Pure wholemeal bread, so made as to be light and well baked, is a virtual necessity for every abstainer from flesh-food. Food-Reform presents many difficulties, and every dietetic reformer has to grapple with them. Insufficient knowledge, defective sources of provision, digestive troubles, inherited organic weakness, and unfavourable environment, are only a few of these. I want, therefore to emphasize the importance of a perfect bread supply, which I am convinced is the key to the problem so far as many are concerned.

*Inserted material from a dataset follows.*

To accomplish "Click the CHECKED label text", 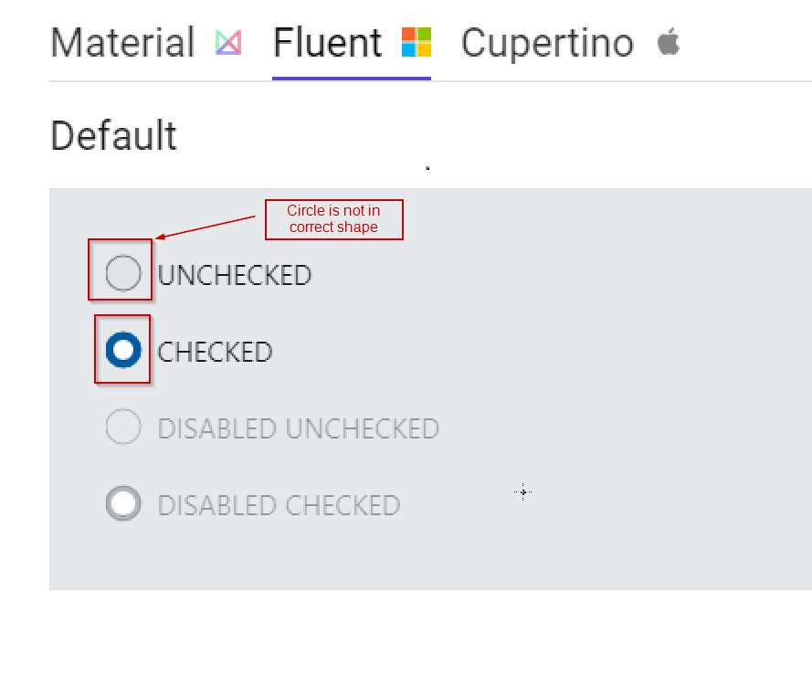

It is not sufficient merely to pray for "our daily bread," and then to leave its provision entirely to Providence. We need also to think and to take some personal trouble about it—remembering that Heaven helps those who help themselves. Yet this is what very few people do. One may safely affirm that four persons out of every five are content to use defective and innutritious bread every day of their lives. Yet this should be made a real staff of life.
The whole grain of wheat, if of good quality, contains nearly all that is needful for the perfect nutrition of the body. With the addition of a small amount of fat (easily found in nut or dairy butter, cheese or oil), and of grape sugar and purifying acids (obtainable in fruits), pure wheatmeal, if properly ground in stone mills, and well made into delicious home-baked bread, enables one to be almost independent of other foods, and therefore almost ensures one against a breakdown in health if there is difficulty in obtaining a varied and well proportioned dietary from other sources.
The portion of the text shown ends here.